Carpenter but pensivement une longue gorgée de bière pour vider son verre et considéra le second. Il se prit à penser que ce serait une bonne idée de passer à quelque chose de plus fort pour la tournée suivante.
— Mais ce n’est pas ce que tu fais, hein ? fit-il prudemment. Tu essaies simplement de mettre au point quelques modifications anatomiques pour nous permettre de faire face aux conditions particulièrement difficiles qui nous attendent dans l’avenir. C’est bien ça ?
— Oui.
— Alors, pourquoi…
— Sommes-nous vraiment obligés de parler de ça ? le coupa Rhodes d’un ton assez sec. J’ai seulement envie de me détendre, de ne plus m’emmerder avec…
Il s’interrompit et leva les yeux.
— Excuse-moi, fit-il. Tu ne faisais que poser des questions et la réponse est non. Non, je n’ai pas entrepris de créer des monstres ayant forme humaine. Ni forme inhumaine. Je m’efforce seulement d’utiliser mes connaissances pour le bien de l’humanité, aussi prétentieux que cela puisse paraître. Les monstres sont déjà arrivés, de toute façon. Regarde là-bas.
Il tendit le doigt vers la baie, à travers le dôme de perspex.

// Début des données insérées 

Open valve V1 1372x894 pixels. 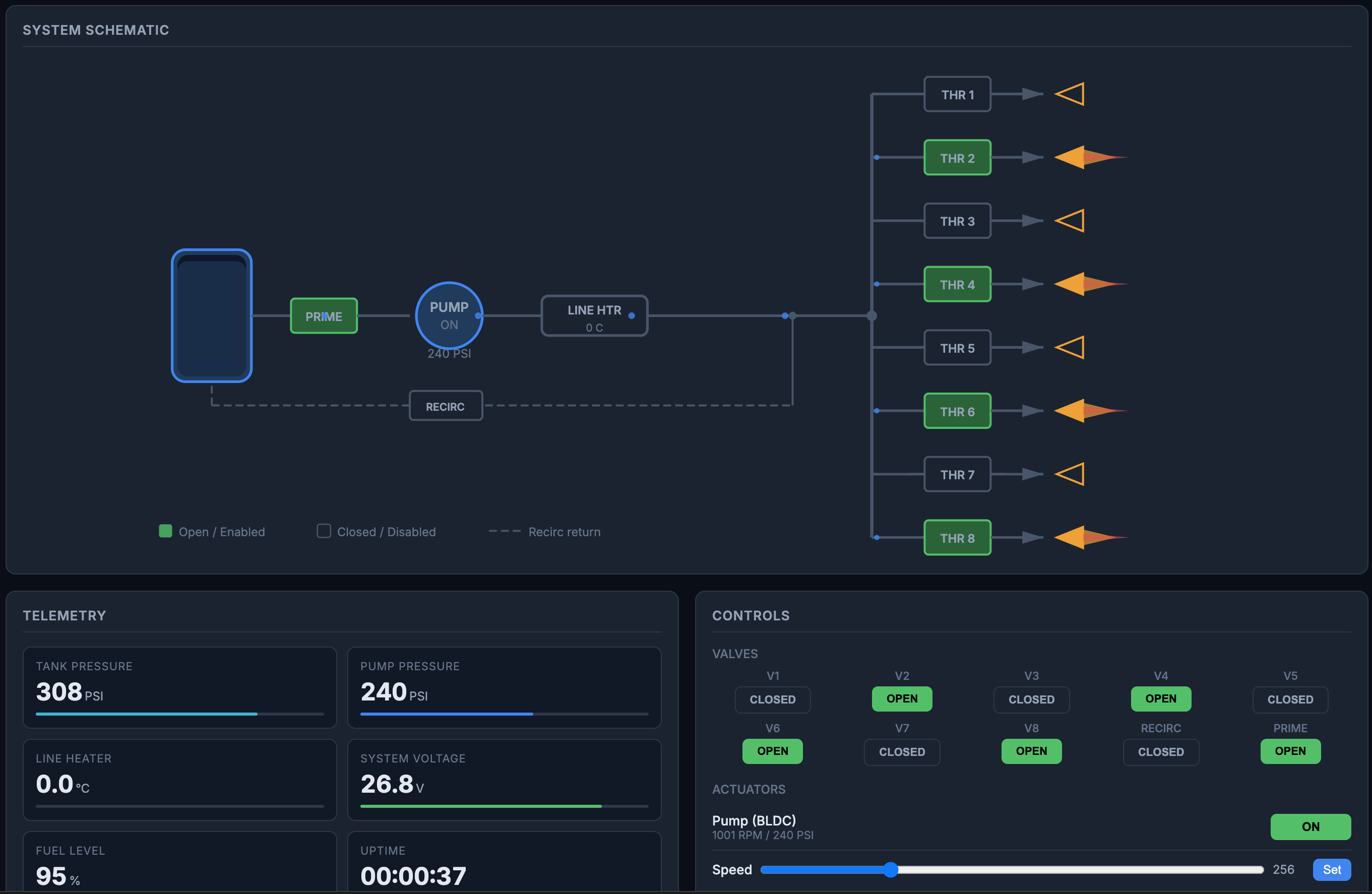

— De quoi parles-tu ? fit Carpenter.
— Tu vois ces petites bosses vertes, tout près du rivage ? Les voilà tes monstres : des algues géantes. C’est nouveau, une sorte d’espèce mutante, large de trente centimètres et longue d’on ne sait combien de mètres. Elles sont arrivées il y a deux ans, en provenance de Monterey. La baie en est envahie. Elles croissent d’un mètre par mois. La Commission de protection de la baie a fait venir des dugongs pour s’en nourrir, dans l’espoir de dégager un peu la surface navigable.
— Des dugongs ?
— Des mammifères marins herbivores qui vivent dans l’océan Indien. Laids à faire peur, mais inoffensifs. Ils ont l’air stupides et sont pratiquement aveugles. Ils engloutissent les plantes aquatiques. On les voit se vautrer au milieu des bancs d’algues et se goinfrer comme des cochons. Le problème, c’est que les crocodiles raffolent des dugongs.
— Les crocodiles, répéta Carpenter d’une voix éteinte.
— Oui, des crocodiles dans la baie de San Francisco. Ils ont réussi à remonter de Los Angeles et se plaisent beaucoup ici.
— Tu ne me feras pas croire ça ! Des crocodiles, ici !
— Tu as intérêt à le croire. Leur prochaine étape est le Puget Sound.